The rapid adoption of AI models like DeepSeek and Qwen has introduced new challenges in cybersecurity, as threat actors quickly exploit these platforms to develop malicious content. Check Point Research (CPR) has observed a shift from ChatGPT to these newer models, which offer fewer restrictions and are easier to manipulate. Cybercriminals are sharing jailbreaking techniques to bypass anti-fraud protections, create infostealers, and optimize spam distribution, posing significant risks to organizations and individuals.
Jailbreaking, a method to remove AI model restrictions, has become a popular tactic among cybercriminals. For instance, DeepSeek and Qwen are being used to bypass banking protections, develop malware, and distribute spam. These activities are shared openly on the web, enabling even low-skilled attackers to leverage advanced AI tools for malicious purposes.
Real-world examples include the creation of infostealers using Qwen, jailbreaking prompts for DeepSeek, and the use of multiple AI models to enhance spam distribution efficiency. The lack of robust anti-abuse mechanisms in these newer models has made them attractive to threat actors, escalating the risks of financial theft, data breaches, and other cyber threats.

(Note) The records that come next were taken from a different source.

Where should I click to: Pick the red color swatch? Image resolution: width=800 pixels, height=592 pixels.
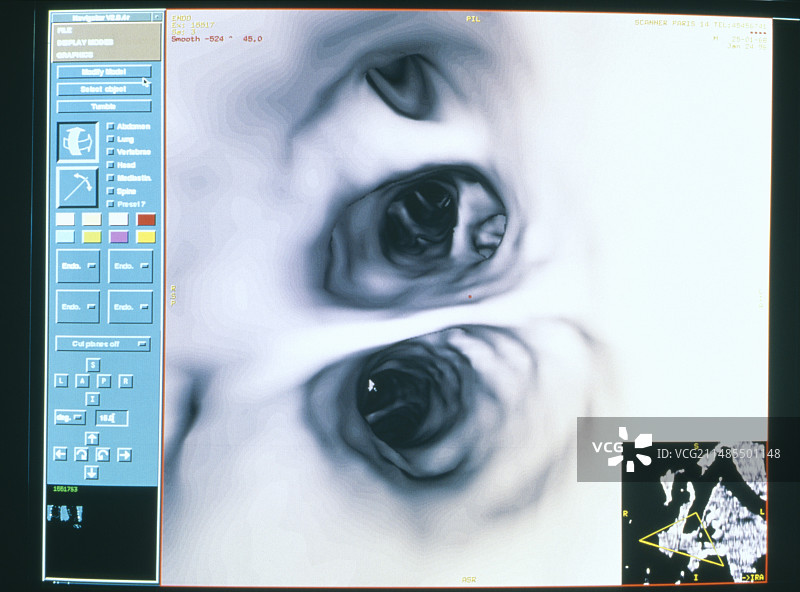[146, 219]
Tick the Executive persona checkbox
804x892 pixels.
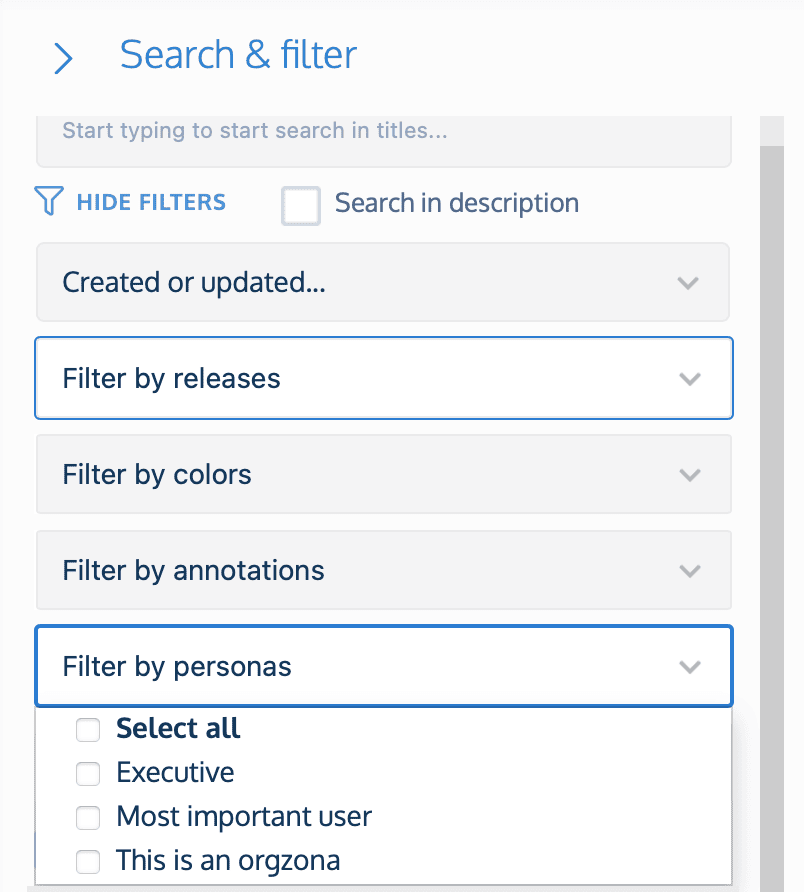(x=89, y=773)
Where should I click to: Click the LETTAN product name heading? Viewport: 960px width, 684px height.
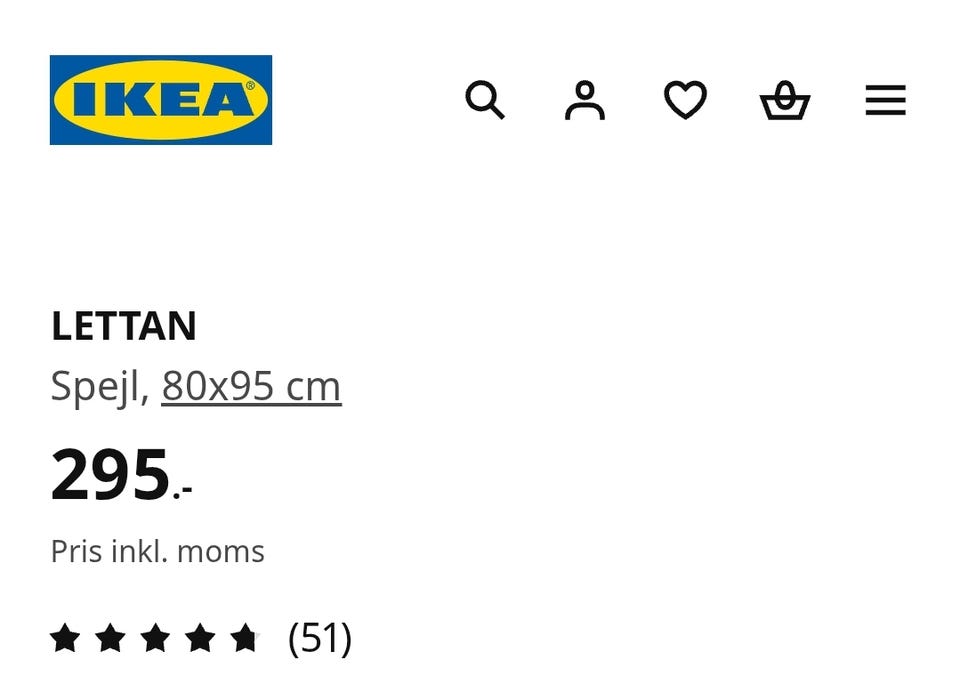124,326
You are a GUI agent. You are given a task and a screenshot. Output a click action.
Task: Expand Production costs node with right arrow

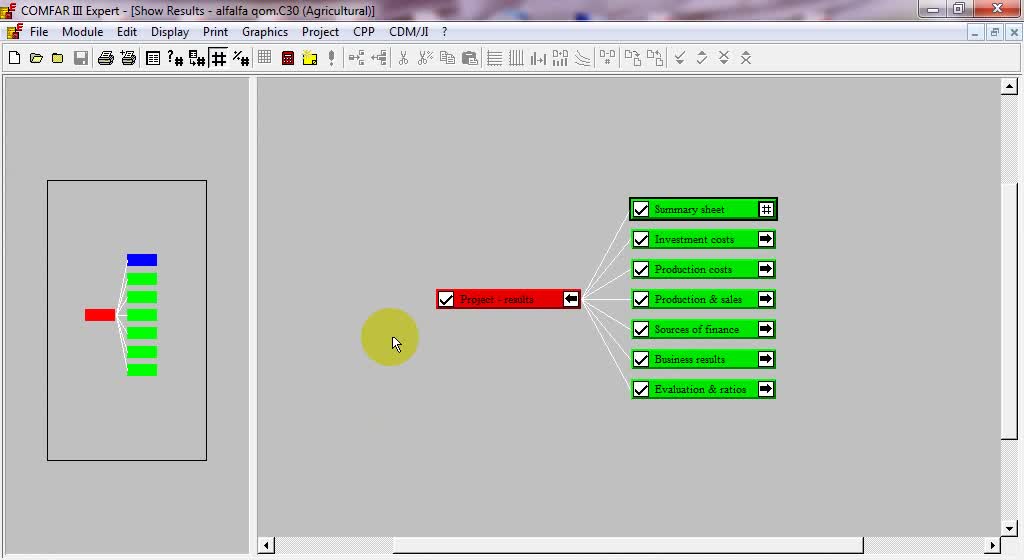pos(765,269)
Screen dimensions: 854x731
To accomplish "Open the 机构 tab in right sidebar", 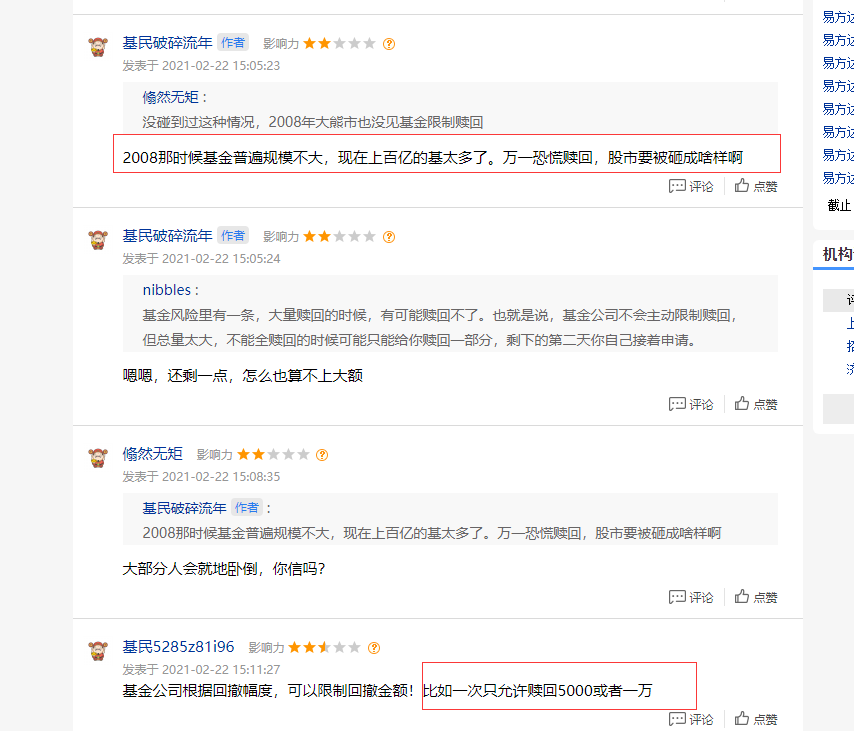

Darren Guccione, CEO of Keeper Security, emphasizes the importance of proactive measures to mitigate these risks. Organizations should implement strict data classification policies, leverage Privileged Access Management (PAM) solutions, and ensure vendor compliance with security certifications like SOC 2 Type 2 and ISO 27001. Educating employees about the risks of using untrusted AI platforms is also critical to maintaining cybersecurity.
As AI technologies continue to evolve, organizations must prioritize security to defend against the growing misuse of these tools. Check Point Research will continue to monitor how threat actors exploit AI models and provide insights to help organizations stay ahead of emerging threats.